> _RECORDS FOR THE TASK_:
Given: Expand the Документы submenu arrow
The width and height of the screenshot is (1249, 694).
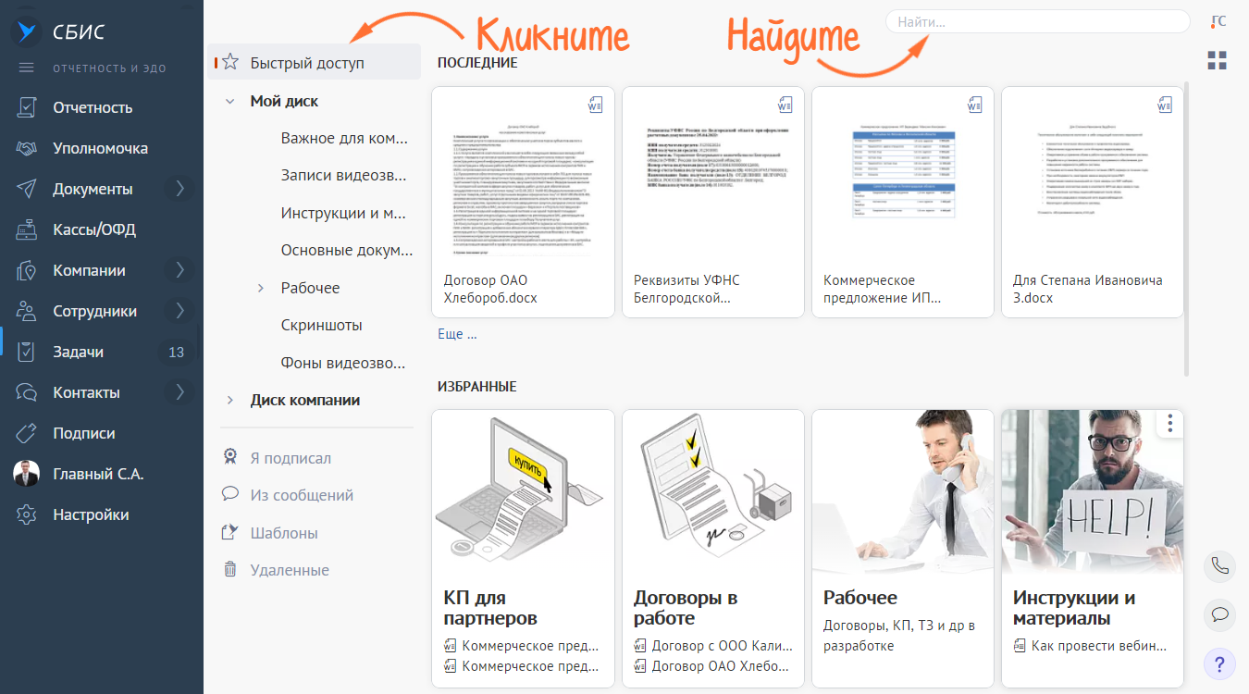Looking at the screenshot, I should (x=179, y=189).
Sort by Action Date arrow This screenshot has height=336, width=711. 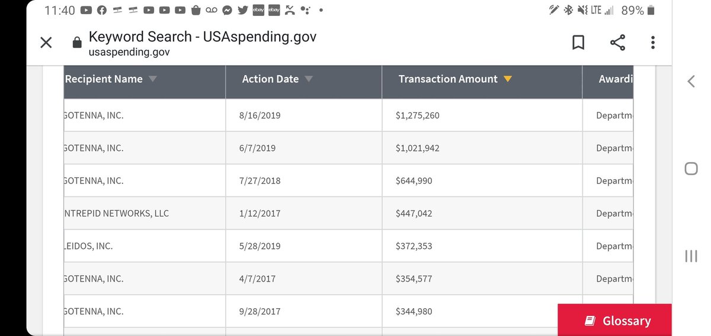308,79
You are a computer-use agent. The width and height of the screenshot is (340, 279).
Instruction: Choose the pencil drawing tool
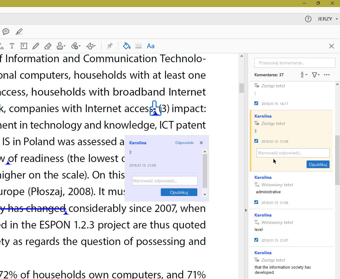(x=36, y=46)
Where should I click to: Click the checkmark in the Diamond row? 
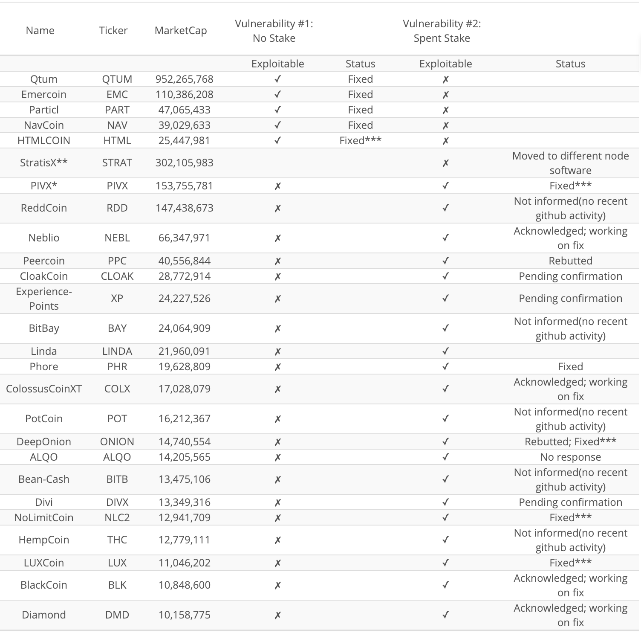pos(445,615)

> _EXERCISE REQUIREMENTS_: Rewrite the lines starting with the one containing "Where should I" and going on through the end of the records, changing "checkmark" to "tick mark" and leaving everything else as it is. Omit the pictures from your answer.

> _ANSWER FOR THE TASK_:
Where should I click to: Click the tick mark in the Diamond row? 
pos(445,615)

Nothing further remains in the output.